Donald Trump n’a donné pour autant aucune précision sur leur pavillon, leur cargaison, leur destination ni la date de leur passage. L’information n’a pu être vérifiée de façon indépendante par l’AFP.
L’Iran avait déclaré mardi que les « navires non hostiles » pouvaient emprunter le détroit, à condition de respecter les règles de sécurité, selon un communiqué transmis à l’Organisation maritime internationale (OMI).
Voici les faits établis sur ce passage essentiel pour l’économie mondiale.
– Au moins 26 navires autorisés par l’Iran –
Les passages récents semblent avoir principalement utilisé une route apparemment approuvée par l’Iran autour de l’île de Larak, au large des côtes du pays, surnommée le « péage de Téhéran » par le principal site maritime Lloyd’s List.
Le site avait indiqué mercredi avoir suivi plus de 26 navires ayant emprunté ce corridor, pour la plupart appartenant à des armateurs grecs et chinois, ainsi que d’autres sous pavillon indien, pakistanais et syrien.
Aucun navire suivi via les données de transpondeur n’est passé par la route habituelle en dehors de ce corridor depuis le 15 mars, selon LLoyd’s List.
– Baisse de 95 % du trafic –
Seuls deux navires ont été détectés traversant le détroit vers l’ouest jeudi, des vraquiers transportant du maïs qui ont indiqué le port iranien de Bandar Imam Khomeini comme destination, d’après les données de la plateforme de suivi maritime Kpler.
Du 1er au 26 mars, les transporteurs de marchandises n’ont effectué que 158 traversées, selon elle.
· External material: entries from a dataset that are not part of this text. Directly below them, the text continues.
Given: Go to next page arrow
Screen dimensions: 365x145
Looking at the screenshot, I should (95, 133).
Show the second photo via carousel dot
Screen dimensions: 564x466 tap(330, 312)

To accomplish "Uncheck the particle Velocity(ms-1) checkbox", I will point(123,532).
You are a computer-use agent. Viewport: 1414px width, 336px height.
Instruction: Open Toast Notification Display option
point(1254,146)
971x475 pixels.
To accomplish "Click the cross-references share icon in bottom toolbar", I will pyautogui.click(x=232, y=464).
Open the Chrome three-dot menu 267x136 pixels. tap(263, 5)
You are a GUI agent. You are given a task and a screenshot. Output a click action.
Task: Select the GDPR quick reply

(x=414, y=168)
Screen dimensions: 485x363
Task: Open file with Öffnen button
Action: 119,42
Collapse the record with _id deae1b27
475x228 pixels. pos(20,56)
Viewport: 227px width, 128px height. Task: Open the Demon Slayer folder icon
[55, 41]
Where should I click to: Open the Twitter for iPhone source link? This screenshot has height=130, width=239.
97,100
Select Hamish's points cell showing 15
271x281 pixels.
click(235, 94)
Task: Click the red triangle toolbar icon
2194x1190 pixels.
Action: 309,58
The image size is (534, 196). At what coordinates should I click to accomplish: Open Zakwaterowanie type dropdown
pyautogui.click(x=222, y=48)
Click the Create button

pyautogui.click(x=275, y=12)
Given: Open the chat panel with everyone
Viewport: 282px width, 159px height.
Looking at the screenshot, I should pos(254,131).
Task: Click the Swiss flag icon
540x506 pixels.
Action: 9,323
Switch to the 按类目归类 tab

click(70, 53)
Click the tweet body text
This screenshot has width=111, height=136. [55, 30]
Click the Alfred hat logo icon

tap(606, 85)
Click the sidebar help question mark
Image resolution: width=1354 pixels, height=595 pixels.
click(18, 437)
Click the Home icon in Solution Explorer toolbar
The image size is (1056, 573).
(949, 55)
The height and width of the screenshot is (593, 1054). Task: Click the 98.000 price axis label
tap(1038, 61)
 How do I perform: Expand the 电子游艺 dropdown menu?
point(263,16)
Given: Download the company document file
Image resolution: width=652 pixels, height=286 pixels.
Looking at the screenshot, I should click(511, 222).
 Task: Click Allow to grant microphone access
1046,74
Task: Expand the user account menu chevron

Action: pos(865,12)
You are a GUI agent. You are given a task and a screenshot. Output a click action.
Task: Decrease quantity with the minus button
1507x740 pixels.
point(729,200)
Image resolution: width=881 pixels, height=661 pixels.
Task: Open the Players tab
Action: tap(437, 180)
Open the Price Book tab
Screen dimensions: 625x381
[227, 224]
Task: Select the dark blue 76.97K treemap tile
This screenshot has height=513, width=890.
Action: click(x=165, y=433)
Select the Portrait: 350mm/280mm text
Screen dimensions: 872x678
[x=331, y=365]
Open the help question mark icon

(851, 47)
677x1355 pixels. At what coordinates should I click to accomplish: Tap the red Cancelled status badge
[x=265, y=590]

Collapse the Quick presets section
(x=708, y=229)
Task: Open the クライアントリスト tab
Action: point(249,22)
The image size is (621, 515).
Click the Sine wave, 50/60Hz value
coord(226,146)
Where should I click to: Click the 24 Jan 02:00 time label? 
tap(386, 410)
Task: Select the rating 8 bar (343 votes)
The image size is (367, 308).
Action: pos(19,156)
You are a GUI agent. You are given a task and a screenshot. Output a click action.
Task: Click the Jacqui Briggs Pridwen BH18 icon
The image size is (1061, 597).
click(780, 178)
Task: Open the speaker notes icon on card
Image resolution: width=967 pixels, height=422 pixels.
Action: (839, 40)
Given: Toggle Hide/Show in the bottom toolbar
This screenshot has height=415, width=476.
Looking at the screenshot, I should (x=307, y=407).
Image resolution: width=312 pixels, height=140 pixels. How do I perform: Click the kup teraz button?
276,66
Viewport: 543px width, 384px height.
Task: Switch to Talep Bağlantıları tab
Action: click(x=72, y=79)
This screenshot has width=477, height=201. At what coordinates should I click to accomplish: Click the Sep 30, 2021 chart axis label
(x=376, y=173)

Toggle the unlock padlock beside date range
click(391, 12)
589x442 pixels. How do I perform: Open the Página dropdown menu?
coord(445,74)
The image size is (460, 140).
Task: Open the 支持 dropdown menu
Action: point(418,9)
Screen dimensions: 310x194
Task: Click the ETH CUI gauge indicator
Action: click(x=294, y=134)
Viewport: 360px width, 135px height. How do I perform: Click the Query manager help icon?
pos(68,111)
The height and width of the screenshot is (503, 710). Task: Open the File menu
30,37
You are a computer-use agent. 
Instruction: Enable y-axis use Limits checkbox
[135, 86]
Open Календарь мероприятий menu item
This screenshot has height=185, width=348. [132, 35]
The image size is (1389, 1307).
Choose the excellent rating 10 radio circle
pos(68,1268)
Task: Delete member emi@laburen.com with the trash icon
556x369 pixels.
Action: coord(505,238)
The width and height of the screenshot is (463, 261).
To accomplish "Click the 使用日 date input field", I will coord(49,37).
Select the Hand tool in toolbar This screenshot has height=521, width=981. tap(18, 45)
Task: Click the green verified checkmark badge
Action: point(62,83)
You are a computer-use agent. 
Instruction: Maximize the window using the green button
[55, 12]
Parmi celles-ci, 100 ont été effectuées par des pétroliers et des méthaniers et la plupart se dirigeaient vers l’est, en sortant du détroit.
Le passage voit habituellement quelque 120 transits quotidiens.
– Pas d’incident depuis le 22 mars –
Depuis le 1er mars 2026, 24 navires commerciaux dont 11 pétroliers ont été attaqués ou signalés comme impliqués dans des incidents dans le Golfe, le détroit d’Ormuz ou le golfe d’Oman, selon l’agence britannique de sécurité maritime navale UKMTO.
Aucun incident n’a été en revanche rapporté depuis dimanche, lorsque le vraquier Phoenix a signalé une explosion à proximité dans les eaux émiraties.
Tous types de navires confondus, quatre attaques supplémentaires revendiquées par les Gardiens de la Révolution iraniens, l’armée idéologique de Téhéran, n’ont pas été confirmées par les autorités internationales.
– Huit travailleurs de la mer tués –
Depuis le début du conflit le 28 février, au moins huit marins ou dockers ont été tués dans des incidents survenus dans la région, selon l’OMI.
Quatre autres sont portés disparus et 10 ont été blessés. Environ 20.000 marins sont coincés sur 3.200 navires dans la région.
L’OMI a réclamé la semaine dernière la création d’un couloir maritime pour évacuer les navires bloqués. En vain.
– Plus de 2.000 navires signalés –
Environ 2.170 navires ont émis des signaux de transpondeur dans le Golfe, à l’ouest du détroit d’Ormuz, au cours des dernières 24 heures, selon des données de Bloomberg.
Parmi eux, 291 étaient des tankers, dont 78 pétroliers transportant du brut ou des produits pétroliers, 14 méthaniers (GNL) et 30 transporteurs de gaz de pétrole liquéfié (GPL).
– 55 navires sanctionnés –
Depuis le début de la guerre, plus de 43 % des traversées ont été effectuées par des navires sous le coup de sanctions américaines, européennes ou britanniques, selon une analyse de l’AFP basée sur les données de passage.
Parmi les traversées réalisées par des pétroliers et des transporteurs de gaz, 56 % l’ont été par des navires sanctionnés.